Task to complete
Report every line of the material below that contains the string "toolbar", copying each line in full. Matching is case-sensitive.

[Begin Records shown]

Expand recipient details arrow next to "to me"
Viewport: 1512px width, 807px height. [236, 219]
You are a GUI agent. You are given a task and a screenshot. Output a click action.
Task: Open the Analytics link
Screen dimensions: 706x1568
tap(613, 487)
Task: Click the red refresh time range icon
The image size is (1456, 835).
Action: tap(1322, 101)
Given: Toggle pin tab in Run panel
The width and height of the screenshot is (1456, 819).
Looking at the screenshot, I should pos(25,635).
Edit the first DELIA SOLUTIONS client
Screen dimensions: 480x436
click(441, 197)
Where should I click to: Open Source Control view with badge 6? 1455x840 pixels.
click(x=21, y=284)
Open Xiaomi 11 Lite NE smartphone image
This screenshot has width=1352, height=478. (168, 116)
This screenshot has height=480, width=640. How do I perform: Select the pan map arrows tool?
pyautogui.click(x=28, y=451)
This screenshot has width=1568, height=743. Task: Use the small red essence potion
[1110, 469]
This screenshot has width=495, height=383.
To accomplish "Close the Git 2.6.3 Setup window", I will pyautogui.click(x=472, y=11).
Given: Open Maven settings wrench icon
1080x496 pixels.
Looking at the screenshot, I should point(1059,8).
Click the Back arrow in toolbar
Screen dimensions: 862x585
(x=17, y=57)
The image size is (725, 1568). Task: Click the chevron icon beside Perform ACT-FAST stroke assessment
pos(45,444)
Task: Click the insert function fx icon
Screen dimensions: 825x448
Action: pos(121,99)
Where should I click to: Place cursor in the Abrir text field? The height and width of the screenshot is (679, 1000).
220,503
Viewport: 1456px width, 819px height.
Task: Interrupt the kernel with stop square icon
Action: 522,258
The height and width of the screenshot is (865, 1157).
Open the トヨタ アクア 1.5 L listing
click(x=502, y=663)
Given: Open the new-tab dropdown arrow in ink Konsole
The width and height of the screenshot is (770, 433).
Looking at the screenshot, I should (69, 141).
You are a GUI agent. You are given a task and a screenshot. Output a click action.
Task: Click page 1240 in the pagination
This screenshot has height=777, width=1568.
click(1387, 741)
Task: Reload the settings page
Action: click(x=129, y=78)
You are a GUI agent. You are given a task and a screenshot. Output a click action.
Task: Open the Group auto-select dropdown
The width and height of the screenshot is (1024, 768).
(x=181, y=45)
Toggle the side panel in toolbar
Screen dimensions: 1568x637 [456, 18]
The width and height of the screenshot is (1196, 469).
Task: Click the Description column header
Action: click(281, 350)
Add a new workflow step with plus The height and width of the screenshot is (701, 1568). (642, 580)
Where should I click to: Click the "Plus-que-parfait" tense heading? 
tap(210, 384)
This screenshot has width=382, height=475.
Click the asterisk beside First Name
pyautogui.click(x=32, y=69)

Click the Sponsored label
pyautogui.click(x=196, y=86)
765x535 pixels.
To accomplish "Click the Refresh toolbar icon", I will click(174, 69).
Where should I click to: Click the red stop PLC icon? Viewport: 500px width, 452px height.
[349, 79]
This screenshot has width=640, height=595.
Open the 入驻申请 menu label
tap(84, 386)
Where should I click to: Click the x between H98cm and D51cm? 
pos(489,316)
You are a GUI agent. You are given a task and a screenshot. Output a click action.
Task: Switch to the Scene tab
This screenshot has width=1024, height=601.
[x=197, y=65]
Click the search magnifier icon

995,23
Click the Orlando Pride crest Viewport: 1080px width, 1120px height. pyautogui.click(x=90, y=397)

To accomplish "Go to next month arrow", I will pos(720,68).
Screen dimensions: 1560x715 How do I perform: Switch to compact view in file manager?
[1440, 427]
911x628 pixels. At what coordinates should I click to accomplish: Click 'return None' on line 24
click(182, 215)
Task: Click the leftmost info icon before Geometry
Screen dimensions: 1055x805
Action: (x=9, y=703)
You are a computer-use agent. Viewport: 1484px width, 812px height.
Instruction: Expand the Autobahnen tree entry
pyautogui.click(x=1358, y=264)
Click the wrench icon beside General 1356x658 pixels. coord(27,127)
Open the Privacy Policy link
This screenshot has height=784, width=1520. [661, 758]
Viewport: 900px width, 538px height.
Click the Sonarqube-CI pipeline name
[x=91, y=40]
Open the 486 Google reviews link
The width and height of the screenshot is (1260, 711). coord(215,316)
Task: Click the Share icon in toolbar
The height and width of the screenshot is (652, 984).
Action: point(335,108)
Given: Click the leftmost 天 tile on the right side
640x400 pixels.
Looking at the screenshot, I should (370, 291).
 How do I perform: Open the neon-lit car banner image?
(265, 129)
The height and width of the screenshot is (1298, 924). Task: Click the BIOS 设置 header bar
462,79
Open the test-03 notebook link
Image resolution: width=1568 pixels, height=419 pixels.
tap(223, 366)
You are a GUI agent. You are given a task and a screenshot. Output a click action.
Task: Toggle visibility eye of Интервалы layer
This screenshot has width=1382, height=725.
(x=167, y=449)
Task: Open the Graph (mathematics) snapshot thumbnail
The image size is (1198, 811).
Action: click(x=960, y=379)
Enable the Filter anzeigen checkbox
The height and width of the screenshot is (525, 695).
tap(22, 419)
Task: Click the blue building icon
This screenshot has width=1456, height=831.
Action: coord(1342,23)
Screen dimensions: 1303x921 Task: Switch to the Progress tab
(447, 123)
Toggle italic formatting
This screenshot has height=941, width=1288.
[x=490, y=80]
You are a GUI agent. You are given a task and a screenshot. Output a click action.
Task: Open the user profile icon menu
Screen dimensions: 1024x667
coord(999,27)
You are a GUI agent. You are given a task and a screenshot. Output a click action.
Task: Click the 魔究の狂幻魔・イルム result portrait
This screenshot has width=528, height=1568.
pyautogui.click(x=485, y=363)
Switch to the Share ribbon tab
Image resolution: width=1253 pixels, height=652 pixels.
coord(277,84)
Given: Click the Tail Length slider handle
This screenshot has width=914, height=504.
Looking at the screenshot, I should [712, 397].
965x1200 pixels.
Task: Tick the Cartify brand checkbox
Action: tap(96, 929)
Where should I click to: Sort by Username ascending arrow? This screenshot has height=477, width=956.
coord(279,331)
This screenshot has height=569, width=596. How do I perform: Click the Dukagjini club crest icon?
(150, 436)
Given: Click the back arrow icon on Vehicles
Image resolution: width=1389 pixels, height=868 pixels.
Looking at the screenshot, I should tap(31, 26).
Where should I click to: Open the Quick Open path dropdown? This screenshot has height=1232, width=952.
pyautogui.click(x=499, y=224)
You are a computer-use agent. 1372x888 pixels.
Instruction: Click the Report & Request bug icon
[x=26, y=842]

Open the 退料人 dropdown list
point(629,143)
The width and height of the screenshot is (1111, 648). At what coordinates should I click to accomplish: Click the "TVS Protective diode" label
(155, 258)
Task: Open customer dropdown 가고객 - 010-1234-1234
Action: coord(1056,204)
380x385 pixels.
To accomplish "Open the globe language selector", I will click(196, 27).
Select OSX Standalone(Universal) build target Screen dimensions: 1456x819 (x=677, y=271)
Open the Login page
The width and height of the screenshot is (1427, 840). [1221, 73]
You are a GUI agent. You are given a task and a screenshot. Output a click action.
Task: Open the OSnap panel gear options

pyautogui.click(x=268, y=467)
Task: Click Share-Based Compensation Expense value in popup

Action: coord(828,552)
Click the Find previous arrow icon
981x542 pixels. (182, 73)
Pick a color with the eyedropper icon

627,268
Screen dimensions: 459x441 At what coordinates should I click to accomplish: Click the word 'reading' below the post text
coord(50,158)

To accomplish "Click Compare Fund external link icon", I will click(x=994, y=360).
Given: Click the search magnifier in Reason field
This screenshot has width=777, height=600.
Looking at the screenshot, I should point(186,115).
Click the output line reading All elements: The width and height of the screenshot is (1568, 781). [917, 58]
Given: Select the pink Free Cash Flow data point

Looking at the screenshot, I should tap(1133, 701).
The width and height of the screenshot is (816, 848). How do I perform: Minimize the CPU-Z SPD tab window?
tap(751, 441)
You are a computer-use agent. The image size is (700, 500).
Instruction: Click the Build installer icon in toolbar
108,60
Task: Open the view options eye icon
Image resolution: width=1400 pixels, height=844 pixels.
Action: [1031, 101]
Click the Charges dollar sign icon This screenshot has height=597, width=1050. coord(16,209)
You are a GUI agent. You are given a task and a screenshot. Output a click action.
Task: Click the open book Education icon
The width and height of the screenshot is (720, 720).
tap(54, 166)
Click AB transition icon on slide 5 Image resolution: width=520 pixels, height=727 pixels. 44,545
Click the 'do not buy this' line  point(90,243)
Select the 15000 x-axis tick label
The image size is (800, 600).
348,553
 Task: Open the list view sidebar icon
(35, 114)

[End Records shown]

Exercise output
Click the Back arrow in toolbar
Toggle the side panel in toolbar
To accomplish "Click the Refresh toolbar icon", I will click(174, 69).
Task: Click the Share icon in toolbar
Instruction: Click the Build installer icon in toolbar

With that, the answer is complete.